Directions for this task. Look below for the line containing "Open Manage your". Reproduce it and every line after it exactly, and nothing more.

Dataset content.
--------------------

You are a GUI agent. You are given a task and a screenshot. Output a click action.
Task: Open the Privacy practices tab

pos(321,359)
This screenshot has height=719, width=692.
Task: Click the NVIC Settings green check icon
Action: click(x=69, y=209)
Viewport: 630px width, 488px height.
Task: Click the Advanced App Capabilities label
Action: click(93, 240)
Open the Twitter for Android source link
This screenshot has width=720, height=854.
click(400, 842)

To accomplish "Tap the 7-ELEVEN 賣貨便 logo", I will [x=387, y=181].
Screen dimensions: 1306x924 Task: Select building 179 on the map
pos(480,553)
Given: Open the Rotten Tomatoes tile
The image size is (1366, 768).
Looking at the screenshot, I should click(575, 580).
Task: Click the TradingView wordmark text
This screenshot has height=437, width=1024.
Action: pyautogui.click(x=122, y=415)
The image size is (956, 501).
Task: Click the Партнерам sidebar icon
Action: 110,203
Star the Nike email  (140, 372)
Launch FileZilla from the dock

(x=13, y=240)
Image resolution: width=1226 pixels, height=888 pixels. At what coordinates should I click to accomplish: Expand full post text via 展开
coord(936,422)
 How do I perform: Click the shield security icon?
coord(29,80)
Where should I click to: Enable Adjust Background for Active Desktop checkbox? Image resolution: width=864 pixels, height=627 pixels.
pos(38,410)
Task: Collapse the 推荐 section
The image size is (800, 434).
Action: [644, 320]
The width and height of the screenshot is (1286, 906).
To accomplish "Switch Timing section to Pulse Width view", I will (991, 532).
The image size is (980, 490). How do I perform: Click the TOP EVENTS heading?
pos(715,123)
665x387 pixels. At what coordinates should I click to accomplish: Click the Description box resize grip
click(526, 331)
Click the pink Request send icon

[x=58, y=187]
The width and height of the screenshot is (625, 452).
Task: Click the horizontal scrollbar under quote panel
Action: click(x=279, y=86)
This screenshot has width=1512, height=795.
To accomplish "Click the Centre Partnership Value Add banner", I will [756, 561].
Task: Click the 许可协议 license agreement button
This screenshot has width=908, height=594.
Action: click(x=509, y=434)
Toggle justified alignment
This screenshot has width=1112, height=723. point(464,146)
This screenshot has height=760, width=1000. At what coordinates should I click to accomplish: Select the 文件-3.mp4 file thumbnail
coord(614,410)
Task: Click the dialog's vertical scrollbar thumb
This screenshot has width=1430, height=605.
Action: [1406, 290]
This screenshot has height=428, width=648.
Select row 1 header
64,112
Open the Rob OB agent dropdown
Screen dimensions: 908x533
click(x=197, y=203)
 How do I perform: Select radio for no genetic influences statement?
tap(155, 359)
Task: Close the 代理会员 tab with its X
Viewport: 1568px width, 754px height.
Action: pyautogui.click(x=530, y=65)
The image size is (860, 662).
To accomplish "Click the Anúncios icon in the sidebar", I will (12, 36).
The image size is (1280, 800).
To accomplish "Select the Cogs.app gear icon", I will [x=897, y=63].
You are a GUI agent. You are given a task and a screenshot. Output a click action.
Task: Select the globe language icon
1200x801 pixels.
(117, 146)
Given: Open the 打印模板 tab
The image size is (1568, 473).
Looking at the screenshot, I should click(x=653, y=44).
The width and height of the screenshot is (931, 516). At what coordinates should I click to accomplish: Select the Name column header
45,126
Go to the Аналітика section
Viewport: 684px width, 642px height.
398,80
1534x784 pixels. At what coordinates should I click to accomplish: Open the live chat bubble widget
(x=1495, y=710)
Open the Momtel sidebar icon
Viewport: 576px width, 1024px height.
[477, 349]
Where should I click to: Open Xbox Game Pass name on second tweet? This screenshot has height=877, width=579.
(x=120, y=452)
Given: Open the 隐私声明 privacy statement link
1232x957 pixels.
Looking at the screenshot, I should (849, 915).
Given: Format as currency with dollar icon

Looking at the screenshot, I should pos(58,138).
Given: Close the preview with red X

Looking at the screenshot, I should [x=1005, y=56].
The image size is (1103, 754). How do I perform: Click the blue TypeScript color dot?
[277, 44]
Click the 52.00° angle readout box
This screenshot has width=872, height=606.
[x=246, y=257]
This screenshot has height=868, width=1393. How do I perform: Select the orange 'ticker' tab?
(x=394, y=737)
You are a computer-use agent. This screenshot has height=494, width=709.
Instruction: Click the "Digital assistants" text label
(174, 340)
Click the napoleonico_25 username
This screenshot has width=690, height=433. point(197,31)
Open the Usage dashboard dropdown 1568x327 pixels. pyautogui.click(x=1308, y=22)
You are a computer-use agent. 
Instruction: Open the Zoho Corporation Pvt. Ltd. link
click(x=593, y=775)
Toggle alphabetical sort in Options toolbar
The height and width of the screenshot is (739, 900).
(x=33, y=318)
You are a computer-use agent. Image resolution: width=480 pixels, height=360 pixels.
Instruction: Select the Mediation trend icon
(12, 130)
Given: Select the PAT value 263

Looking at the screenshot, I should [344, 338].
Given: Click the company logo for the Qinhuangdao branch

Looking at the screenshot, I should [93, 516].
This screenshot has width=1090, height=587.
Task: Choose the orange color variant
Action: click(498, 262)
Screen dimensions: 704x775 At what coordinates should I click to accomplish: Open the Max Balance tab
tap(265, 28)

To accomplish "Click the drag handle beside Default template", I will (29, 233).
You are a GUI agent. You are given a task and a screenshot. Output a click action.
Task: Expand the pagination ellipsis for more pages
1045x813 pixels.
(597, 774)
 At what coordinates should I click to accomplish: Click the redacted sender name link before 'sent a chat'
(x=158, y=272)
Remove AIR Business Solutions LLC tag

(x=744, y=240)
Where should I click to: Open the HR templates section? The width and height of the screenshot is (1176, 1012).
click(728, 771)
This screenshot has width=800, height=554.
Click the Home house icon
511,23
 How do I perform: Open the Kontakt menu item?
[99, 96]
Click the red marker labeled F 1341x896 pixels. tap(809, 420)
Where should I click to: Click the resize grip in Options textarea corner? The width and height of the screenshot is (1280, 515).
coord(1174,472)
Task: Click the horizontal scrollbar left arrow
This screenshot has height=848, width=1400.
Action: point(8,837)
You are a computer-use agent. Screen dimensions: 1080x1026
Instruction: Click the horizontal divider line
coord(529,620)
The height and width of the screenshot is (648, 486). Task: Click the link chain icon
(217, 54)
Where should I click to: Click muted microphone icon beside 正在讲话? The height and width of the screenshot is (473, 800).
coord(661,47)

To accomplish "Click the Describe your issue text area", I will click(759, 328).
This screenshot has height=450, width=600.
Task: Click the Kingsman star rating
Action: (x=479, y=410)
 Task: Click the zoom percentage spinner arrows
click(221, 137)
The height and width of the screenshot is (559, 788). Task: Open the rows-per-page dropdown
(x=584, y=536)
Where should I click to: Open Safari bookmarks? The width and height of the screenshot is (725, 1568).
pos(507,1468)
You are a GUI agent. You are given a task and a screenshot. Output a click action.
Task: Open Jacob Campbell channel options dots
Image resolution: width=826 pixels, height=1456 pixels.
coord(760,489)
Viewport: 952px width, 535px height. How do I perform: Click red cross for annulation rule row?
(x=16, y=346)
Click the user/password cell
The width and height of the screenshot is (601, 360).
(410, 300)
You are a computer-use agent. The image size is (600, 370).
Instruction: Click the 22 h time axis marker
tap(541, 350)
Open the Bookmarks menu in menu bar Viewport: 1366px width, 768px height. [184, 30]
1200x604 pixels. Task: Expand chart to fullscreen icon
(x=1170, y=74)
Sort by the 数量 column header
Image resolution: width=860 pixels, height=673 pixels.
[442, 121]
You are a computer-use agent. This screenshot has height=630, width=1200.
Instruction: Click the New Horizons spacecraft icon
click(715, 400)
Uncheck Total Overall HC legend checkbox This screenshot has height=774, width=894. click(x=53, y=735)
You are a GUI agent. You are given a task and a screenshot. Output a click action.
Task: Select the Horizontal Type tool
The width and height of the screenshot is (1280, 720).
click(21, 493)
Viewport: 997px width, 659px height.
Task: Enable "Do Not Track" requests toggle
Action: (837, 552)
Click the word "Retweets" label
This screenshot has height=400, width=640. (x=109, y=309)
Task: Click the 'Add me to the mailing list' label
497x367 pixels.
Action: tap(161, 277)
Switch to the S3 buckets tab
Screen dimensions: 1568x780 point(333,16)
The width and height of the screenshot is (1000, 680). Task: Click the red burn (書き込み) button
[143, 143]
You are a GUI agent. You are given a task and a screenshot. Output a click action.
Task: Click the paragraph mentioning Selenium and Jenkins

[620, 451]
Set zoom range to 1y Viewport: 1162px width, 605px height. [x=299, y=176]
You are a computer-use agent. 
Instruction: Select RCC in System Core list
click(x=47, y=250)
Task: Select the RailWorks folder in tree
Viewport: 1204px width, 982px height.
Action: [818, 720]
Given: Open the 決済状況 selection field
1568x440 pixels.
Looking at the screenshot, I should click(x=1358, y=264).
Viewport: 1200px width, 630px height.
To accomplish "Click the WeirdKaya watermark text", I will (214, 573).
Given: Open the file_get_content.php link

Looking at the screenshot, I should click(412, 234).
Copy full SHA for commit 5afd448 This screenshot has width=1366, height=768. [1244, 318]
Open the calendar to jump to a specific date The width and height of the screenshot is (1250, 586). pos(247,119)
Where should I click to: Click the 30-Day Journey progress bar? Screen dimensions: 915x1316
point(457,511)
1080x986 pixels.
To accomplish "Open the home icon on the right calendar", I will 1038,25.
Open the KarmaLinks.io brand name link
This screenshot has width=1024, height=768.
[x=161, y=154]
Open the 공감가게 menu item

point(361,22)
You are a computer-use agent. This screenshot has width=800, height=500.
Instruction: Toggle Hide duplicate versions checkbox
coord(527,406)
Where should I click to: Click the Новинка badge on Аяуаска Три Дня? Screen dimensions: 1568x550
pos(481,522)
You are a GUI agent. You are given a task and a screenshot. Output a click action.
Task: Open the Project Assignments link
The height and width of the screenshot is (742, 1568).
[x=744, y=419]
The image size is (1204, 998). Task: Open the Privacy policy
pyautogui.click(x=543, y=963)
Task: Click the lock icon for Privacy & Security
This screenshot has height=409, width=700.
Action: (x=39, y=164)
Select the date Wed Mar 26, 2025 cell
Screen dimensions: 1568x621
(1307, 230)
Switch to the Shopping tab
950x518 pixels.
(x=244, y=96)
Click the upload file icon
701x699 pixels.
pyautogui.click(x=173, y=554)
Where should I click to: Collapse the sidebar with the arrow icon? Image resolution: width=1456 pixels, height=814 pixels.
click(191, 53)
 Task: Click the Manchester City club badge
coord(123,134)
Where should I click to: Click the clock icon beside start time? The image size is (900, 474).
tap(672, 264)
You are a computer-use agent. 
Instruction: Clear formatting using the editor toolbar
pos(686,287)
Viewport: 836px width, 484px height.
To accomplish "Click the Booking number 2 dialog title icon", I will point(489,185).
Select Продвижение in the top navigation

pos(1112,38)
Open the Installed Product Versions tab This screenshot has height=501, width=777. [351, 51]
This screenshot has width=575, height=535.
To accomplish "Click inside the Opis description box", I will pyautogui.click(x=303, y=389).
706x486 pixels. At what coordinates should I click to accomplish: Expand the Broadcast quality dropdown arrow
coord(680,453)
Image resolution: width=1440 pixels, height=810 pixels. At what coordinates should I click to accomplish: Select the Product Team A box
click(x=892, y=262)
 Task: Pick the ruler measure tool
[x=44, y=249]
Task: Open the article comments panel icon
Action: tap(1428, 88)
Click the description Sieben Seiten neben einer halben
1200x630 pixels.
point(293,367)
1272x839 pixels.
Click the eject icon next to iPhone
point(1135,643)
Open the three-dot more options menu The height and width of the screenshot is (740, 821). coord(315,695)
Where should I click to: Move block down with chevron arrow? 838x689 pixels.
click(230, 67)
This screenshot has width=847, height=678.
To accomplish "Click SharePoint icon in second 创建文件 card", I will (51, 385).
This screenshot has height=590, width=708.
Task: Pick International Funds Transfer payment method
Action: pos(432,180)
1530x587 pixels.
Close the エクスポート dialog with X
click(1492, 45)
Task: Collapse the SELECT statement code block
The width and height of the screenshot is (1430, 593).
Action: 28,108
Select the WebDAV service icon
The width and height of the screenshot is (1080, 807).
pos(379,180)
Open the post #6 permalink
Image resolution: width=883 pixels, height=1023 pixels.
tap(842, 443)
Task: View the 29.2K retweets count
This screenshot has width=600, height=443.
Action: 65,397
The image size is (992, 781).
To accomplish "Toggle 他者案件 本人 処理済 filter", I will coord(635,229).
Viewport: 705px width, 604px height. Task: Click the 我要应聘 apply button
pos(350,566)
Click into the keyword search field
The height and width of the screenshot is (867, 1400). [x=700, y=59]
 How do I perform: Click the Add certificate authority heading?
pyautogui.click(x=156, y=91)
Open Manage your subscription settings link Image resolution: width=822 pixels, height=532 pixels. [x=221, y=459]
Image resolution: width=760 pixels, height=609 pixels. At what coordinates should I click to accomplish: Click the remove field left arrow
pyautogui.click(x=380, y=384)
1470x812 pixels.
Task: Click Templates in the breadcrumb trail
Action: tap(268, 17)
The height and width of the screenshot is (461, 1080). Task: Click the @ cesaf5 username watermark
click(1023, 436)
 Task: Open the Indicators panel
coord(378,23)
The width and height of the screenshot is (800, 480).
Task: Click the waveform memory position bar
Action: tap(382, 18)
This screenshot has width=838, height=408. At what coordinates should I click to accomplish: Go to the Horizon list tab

--------------------

Worked solution.
Open Manage your subscription settings link Image resolution: width=822 pixels, height=532 pixels. [x=221, y=459]
Image resolution: width=760 pixels, height=609 pixels. At what coordinates should I click to accomplish: Click the remove field left arrow
pyautogui.click(x=380, y=384)
1470x812 pixels.
Task: Click Templates in the breadcrumb trail
Action: tap(268, 17)
The height and width of the screenshot is (461, 1080). Task: Click the @ cesaf5 username watermark
click(1023, 436)
 Task: Open the Indicators panel
coord(378,23)
The width and height of the screenshot is (800, 480).
Task: Click the waveform memory position bar
Action: tap(382, 18)
This screenshot has width=838, height=408. At what coordinates should I click to accomplish: Go to the Horizon list tab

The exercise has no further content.